Stored data entries
..........

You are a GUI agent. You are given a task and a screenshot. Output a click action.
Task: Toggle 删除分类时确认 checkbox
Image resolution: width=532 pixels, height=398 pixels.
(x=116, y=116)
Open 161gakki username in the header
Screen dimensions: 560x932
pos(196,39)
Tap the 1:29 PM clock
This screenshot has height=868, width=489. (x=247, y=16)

..........

• _Exercise details_
Repeat the entries above exactly, leaving nothing out.

• _Output of the exercise_
You are a GUI agent. You are given a task and a screenshot. Output a click action.
Task: Toggle 删除分类时确认 checkbox
Image resolution: width=532 pixels, height=398 pixels.
(x=116, y=116)
Open 161gakki username in the header
Screen dimensions: 560x932
pos(196,39)
Tap the 1:29 PM clock
This screenshot has height=868, width=489. (x=247, y=16)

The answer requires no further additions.